Pasan escasos segundos más cuando su lengua pide entrada en mi cavidad.
Yo, asustada y excitada por todo lo que está ocurriendo, separo mis labios dejándole vía libre a que explorara cuanto quisiera.
Él, impaciente la hunde en mí, dejándome un agradable sabor extraño, que no gusta ni desagrada. ¿Tabaco? No importa.
Puedo incluso afirmar que pasaron minutos hasta que deshacemos el beso por falta de aire. Me quedo mirándole respirando agitada, intentando volver a llenar mis pulmones de oxígeno.
Mis manos aún continúan entre sus cabellos y las suyas aún siguen detrás de mi espalda. Sin avisar, vuelve a atacar mi boca, devorándola de nuevo con más ansia que antes. Un jadeo de sorpresa y gusto se escapa de mi garganta y me aprieta más a él.

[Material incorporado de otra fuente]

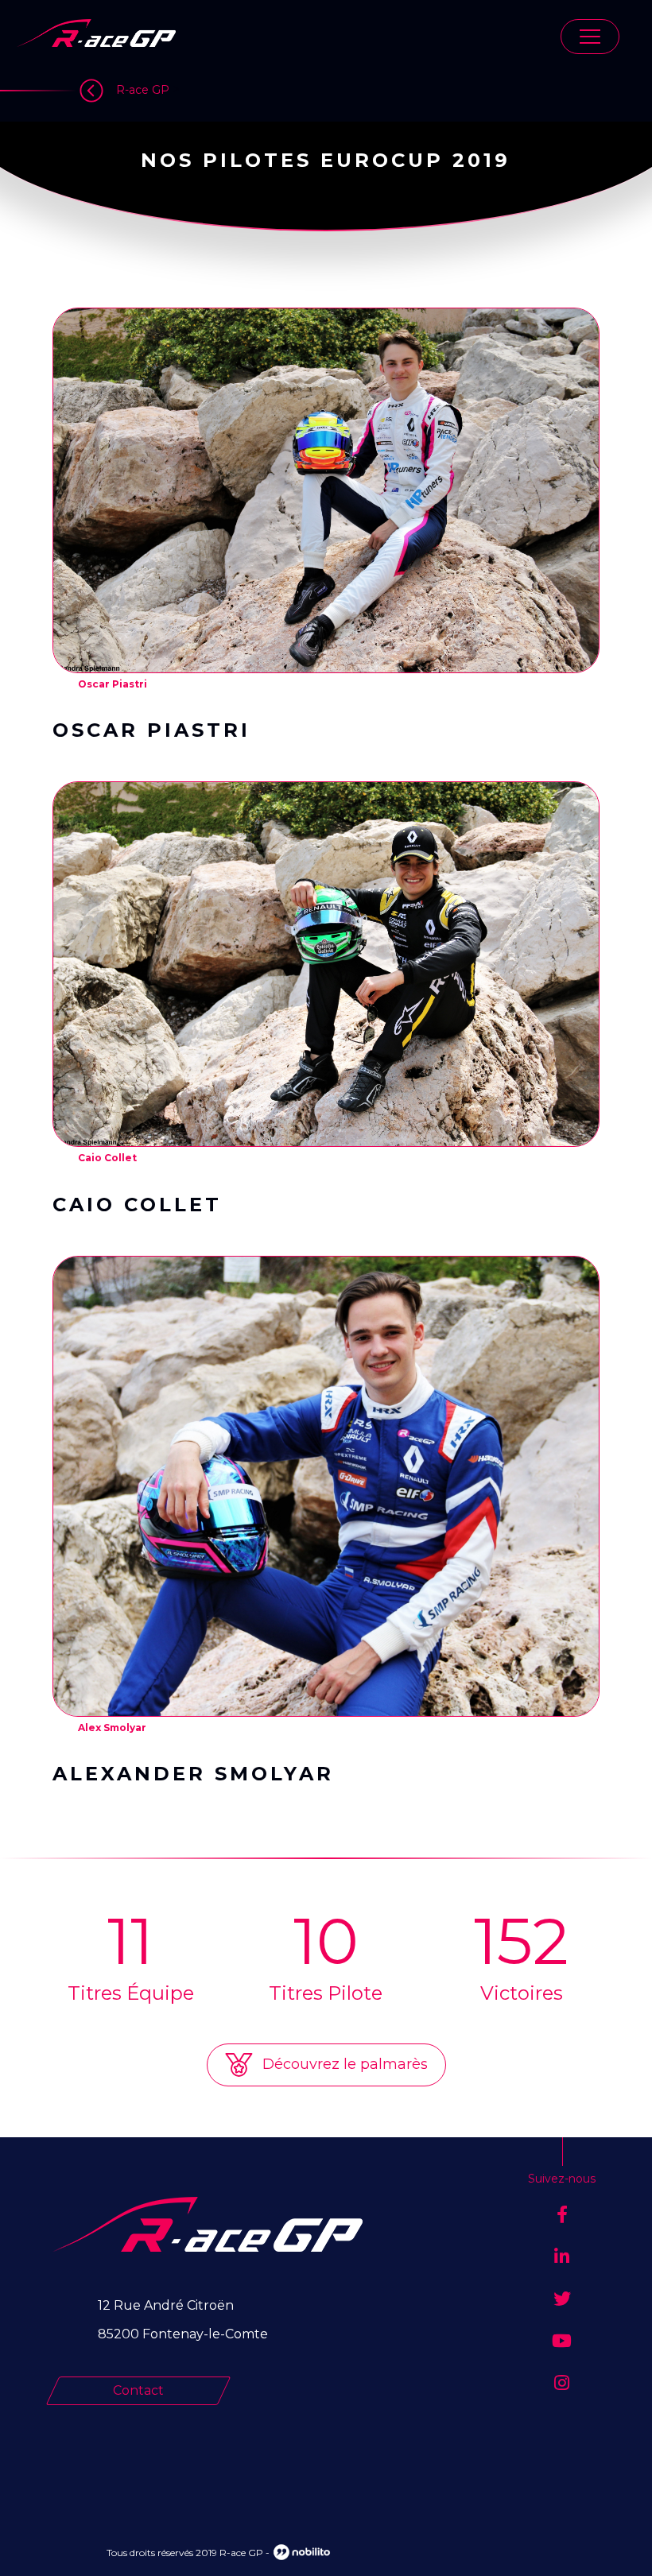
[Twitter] (562, 2299)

—Shika...— Susurro entre besos, tengo la inmensa necesidad de pronunciar su nombre. —Shikamaru...— El calor que noto en mi bajo vientre se va haciendo más y más intenso, provocando que quiera rozarme contra él.
Algo brusca, le empujo contra la pared y poso mis pieras entre una de las suyas, satisfaciendo esa extraña necesidad que tengo de rozarme con su cuerpo. Él gruñe y baja sus manos por mi espalda hasta llegar a mis nalgas, apretándolas fuertemente, subiendo mi cuerpo por su pierna y bajándolo. Un jadeo algo más pronunciado sale de mis cuerdas vocales ahogándose en su garganta. Mi lengua baila al compás de la suya y siento la necesidad de parar a respirar, pero no soy capaz de dar tregua.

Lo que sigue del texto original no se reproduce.